Re: Portfolio Advice.

Post by isidhu » Thu Jun 14, 2018 12:47 am

Added the fund Tickers. Hope this helps.

ExitStageLeft
Posts: 342
Joined: Sat Jan 20, 2018 4:02 pm

Re: Portfolio Advice.

Post by ExitStageLeft » Thu Jun 14, 2018 3:48 pm

Welcome to the forum!

Could you also add what your expenses are for those funds?

isidhu
Posts: 6
Joined: Sun May 20, 2018 3:01 pm

Re: Portfolio Advice.

Post by isidhu » Fri Jun 15, 2018 10:21 am

ExitStageLeft wrote:
Thu Jun 14, 2018 3:48 pm
Welcome to the forum!

Could you also add what your expenses are for those funds?
Added the ER's thanks for pointing it out.

ExitStageLeft
Posts: 342
Joined: Sat Jan 20, 2018 4:02 pm

Re: Portfolio Advice.

Post by ExitStageLeft » Fri Jun 15, 2018 4:22 pm

it seems that your Goal1 and Goal3 are essentially the same.
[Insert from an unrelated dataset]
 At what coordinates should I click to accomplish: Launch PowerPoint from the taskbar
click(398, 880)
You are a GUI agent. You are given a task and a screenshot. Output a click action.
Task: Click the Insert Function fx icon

I would lump them together for portfolio management purposes. Your Goal2 is for a specific purpose within a specific time frame, and should in my mind be treated as a savings account. You have the bulk of those savings in a mutual fund holding 38% equities. I'd put it in something less vulnerable to a signifcant market correction and start think of it as a savings account, not part of an investment portfolio.

For the remainder of your assets, looking at them as one portfolio should simplify the portfolio balancing and allow you to maximize tax efficienct fund placement. You state you would like to increase your bond holdings by 3% in your taxable and retirement accounts. Bonds in a taxable account are not tax efficient, and will increase your tracking and reporting burden. You could instead simply increase your bond allocation in one or more of the retirement accounts such that it represents your overall desired bond allocation.

That brings me to your bond allocation. Other than the bond portion of the Wellesley fund you have no bonds. I don't know enough about commodities to discern if your holdings represent ballast or an anchor. I would look to trim at least half the commodities out of the portfolio and replace with bond funds.

I'm guessing you weren't an investor during 2008 and 2009. If that's the case, you haven't felt what a 50% market correction does to a portfolio. The Boglehead philosophy involves buying and holding your assets, and having a portfolio designed to weather the downturns as well as capture the gains and upswings. Is your current portfolio one you would stick with in an extended bear market? If not, you should move to one that will allow you to stay the course no matter the market conditions.